Share this article on:
Hartford Hospital and one of its Business Associates, EMC Corporation (EMC), have agreed to a settlement with the Connecticut Office of the Inspector General over the 2012 theft of a laptop computer containing the unencrypted data of 8,883 Connecticut residents. Hartford Hospital and EMC have agreed to a settlement of $90,000 to resolve the incident. The agreement was reached voluntarily, and no admission of liability has been accepted by either party.
EMC was contracted by Hartford Hospital to assist with the completion of a quality improvement project in late December, 2011. The aim of the project was to ultimately reduce avoidable hospital admissions with patients suffering from congestive heart failure. The project required EMC to conduct an analysis of patient data, and EMC was provided with the Protected Health Information of patients for this purpose.
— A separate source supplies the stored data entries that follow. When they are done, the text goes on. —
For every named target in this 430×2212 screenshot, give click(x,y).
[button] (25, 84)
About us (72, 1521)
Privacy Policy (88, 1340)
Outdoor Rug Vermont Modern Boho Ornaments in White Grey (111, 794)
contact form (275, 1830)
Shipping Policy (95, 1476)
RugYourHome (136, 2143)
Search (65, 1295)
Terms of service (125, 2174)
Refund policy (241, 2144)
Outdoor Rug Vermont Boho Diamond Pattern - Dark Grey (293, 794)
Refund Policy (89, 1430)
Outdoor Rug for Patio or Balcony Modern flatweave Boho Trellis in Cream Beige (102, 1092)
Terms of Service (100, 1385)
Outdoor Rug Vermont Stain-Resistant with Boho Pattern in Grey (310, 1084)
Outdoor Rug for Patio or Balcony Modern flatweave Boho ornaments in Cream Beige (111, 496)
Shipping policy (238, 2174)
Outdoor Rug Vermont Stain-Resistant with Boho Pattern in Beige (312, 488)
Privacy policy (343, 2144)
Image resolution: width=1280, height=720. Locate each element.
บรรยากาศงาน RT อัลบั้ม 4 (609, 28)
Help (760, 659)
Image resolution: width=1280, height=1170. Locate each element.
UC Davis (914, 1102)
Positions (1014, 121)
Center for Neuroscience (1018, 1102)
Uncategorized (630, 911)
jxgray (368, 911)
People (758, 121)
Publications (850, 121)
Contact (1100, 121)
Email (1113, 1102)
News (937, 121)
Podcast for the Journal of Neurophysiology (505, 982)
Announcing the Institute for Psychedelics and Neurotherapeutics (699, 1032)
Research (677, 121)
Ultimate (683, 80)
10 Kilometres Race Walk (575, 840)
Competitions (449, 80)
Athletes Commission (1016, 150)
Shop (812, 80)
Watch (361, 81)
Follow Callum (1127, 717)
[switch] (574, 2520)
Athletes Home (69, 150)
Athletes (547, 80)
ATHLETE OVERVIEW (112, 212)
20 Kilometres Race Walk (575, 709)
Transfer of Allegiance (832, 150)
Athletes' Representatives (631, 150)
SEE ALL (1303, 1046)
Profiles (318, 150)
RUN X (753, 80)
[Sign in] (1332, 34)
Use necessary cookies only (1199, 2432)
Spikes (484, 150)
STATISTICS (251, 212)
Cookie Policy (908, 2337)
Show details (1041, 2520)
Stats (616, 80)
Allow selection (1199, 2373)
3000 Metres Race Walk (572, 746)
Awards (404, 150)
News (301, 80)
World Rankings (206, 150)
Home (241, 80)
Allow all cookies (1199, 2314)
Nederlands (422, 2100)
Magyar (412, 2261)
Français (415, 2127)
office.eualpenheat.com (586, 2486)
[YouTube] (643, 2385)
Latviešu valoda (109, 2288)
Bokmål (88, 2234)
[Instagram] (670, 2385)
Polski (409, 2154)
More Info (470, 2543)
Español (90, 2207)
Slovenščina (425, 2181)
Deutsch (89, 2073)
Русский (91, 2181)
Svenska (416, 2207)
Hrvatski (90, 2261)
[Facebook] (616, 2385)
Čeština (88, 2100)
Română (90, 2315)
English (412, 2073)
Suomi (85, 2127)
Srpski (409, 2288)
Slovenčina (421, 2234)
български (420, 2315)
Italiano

However, on June 25, 2012 an unencrypted laptop computer containing patient data was stolen from the home of an EMC employee. The data does not appear to have been used inappropriately according to Hartford Hospital.
After being notified of the theft a day later, Hartford executed its breach response procedures; notified the Connecticut OIG, the Department of Health and Human Services’ Office for Civil Rights, sent breach notification letters to all affected patients and posted a breach notice on its websites. All requirements of the Health Insurance Portability and Accountability Act’s Breach Notification Rule were completed well within the required timescale.
A number of security measures were implemented following the data breach to reduce the possibility of a similar incident occurring again. Additional compliance training was arranged for the staff, business managers received further training (using a new training module developed post-breach) and affected patients were provided with credit monitoring services to ensure they did not suffer losses. As is the norm following incidents such as this, law enforcement officers were unable to locate the stolen laptop computer and it has not been recovered since.
However, HIPAA Rules were violated as Hartford Hospital failed to obtain a signed Business Associate Agreement with EMC prior to PHI being provided. This has been a requirement since Feb 18, 2010, following the introduction of the HITECH Act. All Business Associates must sign a BAA and agree to comply with the HIPAA Privacy and Security Rule. It was this, and the failure to encrypt data that resulted in a financial penalty being necessary. The settlement was reached as it was in the interest of all parties to resolve the matter.
The settlement also requires Hartford Hospital to continue to monitor compliance with HIPAA and state regulations. Reasonable security policies will be maintained to protect the PHI of patients, and if feasible, PHI will be encrypted on all portable devices. The healthcare provider has also agreed to continue with its program of staff training on privacy and security matters. Periodic assessments of EMCs policies will also be made. Hartford will also ensure that a BAA is in place for all contractors required to come into contact with PHI.
EMC will also encrypt data on portable devices, if feasible and appropriate, and has agreed to take the necessary steps to secure PHI in accordance with HIPAA Rules, in addition to providing training to its employees.
The settlement resolves all issues with the Conn. OIG, but that does not mean this is the end of the story. The OCR will have similarly investigated the incident for alleged HIPAA violations, and may well take the decision to issue a financial penalty of its own. Both the BA and Hartford Hospital could potentially be fined by the OCR for breaching HIPAA Rules.